**Reading text:**
Although I never had any conclusion on what had made me so sick my breast care nurse thought it was most likely Norovirus caught in hospital on the day of my op. Either way after that day I recovered. I was too shaky and weak to do my exercises and panicked I would fall behind.

My phone would not stop. So I never had a chance to truly be bored or fed up of being at home. I was either in pain (I stopped taking painkillers after that day) or having visitors or trying to answer text messages.

Slowly my own day of reckoning arrived. Funnily enough with each significant appointment I’d had so far I’d always been calm on the day of waiting to be seen. When I was told I had cancer, I wasn’t nervous because I didn’t truly think that’s what I would be told. The day I had confirmation of cancer I was more anxious to finally have information on whether it was spreading, or if I would live to feel too nervous. The day I was told my third lump was not cancer, I wasn’t nervous because I was too numb with shock from worrying it was now stage 4 cancer.

**Items listed in a dataset:**

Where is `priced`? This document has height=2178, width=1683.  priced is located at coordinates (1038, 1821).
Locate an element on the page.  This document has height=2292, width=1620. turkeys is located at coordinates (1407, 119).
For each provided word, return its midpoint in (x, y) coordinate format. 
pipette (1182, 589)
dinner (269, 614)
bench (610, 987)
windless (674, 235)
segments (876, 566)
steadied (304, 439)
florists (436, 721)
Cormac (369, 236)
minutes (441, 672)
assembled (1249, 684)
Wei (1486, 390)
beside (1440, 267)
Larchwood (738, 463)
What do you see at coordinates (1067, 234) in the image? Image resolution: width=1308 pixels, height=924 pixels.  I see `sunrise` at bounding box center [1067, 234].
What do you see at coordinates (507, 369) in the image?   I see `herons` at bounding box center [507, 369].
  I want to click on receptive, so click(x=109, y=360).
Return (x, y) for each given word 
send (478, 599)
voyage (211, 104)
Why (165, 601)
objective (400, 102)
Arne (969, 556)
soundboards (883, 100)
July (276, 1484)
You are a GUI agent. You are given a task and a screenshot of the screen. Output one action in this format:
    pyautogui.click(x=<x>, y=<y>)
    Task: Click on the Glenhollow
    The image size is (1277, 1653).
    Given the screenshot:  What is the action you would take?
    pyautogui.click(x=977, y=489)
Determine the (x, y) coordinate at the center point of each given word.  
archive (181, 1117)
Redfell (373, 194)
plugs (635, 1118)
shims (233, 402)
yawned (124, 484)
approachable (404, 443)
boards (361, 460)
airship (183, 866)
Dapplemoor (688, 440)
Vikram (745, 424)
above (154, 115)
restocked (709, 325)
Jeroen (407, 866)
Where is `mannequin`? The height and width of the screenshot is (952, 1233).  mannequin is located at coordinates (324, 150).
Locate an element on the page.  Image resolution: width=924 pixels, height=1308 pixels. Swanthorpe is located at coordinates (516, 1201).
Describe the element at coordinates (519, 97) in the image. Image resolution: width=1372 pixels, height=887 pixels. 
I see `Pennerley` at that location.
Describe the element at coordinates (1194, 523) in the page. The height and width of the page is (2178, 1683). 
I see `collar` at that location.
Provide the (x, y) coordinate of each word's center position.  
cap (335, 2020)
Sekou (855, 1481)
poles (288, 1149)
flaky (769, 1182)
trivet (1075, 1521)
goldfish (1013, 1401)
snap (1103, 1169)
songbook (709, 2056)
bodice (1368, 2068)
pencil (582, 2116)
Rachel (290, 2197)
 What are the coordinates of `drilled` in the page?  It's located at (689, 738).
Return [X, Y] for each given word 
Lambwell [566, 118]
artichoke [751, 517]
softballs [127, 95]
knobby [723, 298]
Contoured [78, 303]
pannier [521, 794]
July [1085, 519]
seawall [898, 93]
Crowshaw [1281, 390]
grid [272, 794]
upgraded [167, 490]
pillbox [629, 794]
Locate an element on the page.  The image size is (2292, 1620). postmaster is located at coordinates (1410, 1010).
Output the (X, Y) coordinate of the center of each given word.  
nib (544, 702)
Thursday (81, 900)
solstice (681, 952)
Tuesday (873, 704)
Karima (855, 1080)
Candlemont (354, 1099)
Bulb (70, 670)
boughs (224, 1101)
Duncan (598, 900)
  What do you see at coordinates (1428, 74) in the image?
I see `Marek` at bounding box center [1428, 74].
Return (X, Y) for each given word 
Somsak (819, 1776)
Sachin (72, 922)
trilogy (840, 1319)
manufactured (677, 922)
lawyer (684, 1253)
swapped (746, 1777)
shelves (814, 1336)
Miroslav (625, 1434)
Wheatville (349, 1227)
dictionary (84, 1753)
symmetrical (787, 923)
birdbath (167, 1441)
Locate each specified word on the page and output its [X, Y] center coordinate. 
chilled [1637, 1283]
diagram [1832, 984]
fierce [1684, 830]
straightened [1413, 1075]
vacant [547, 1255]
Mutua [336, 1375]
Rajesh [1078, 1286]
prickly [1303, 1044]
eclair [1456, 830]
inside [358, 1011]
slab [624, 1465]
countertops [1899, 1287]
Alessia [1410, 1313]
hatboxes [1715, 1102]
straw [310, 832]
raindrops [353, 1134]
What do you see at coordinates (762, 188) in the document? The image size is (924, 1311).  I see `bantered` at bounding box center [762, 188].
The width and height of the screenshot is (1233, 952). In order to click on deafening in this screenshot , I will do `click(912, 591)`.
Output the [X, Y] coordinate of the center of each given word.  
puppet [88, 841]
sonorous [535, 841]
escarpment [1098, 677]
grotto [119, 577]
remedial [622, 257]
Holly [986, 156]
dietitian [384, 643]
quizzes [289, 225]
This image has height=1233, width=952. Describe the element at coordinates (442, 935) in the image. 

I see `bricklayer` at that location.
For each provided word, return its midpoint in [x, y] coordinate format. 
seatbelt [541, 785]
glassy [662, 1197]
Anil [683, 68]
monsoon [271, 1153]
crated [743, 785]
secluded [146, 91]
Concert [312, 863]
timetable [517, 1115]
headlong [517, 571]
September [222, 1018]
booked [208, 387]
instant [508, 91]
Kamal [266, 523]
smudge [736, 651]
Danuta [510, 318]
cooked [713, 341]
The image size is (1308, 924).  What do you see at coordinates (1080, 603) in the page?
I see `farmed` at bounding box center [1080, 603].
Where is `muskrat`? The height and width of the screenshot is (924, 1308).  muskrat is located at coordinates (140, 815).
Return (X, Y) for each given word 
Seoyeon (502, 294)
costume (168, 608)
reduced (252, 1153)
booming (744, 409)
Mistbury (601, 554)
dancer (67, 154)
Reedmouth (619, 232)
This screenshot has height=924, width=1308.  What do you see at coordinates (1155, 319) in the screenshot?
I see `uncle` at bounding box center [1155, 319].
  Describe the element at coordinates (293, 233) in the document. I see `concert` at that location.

**Activities:**
A. Answer from the recovery text:
(i) What did the breast care nurse think had most likely made the writer sick?
(ii) What did the writer stop taking after that day?
(iii) Why was the writer not nervous when told the third lump was not cancer?
B. Reproduce the recovery text word for word, starting with "Slowly my own" and going on through "stage 4 cancer.".
The records are separate material with no link to the recovery text.

**Results of the exercise:**
A.
(i) Norovirus caught in hospital on the day of the op.
(ii) Painkillers.
(iii) The writer was too numb with shock from worrying it was now stage 4 cancer.

B.
Slowly my own day of reckoning arrived. Funnily enough with each significant appointment I’d had so far I’d always been calm on the day of waiting to be seen. When I was told I had cancer, I wasn’t nervous because I didn’t truly think that’s what I would be told. The day I had confirmation of cancer I was more anxious to finally have information on whether it was spreading, or if I would live to feel too nervous. The day I was told my third lump was not cancer, I wasn’t nervous because I was too numb with shock from worrying it was now stage 4 cancer.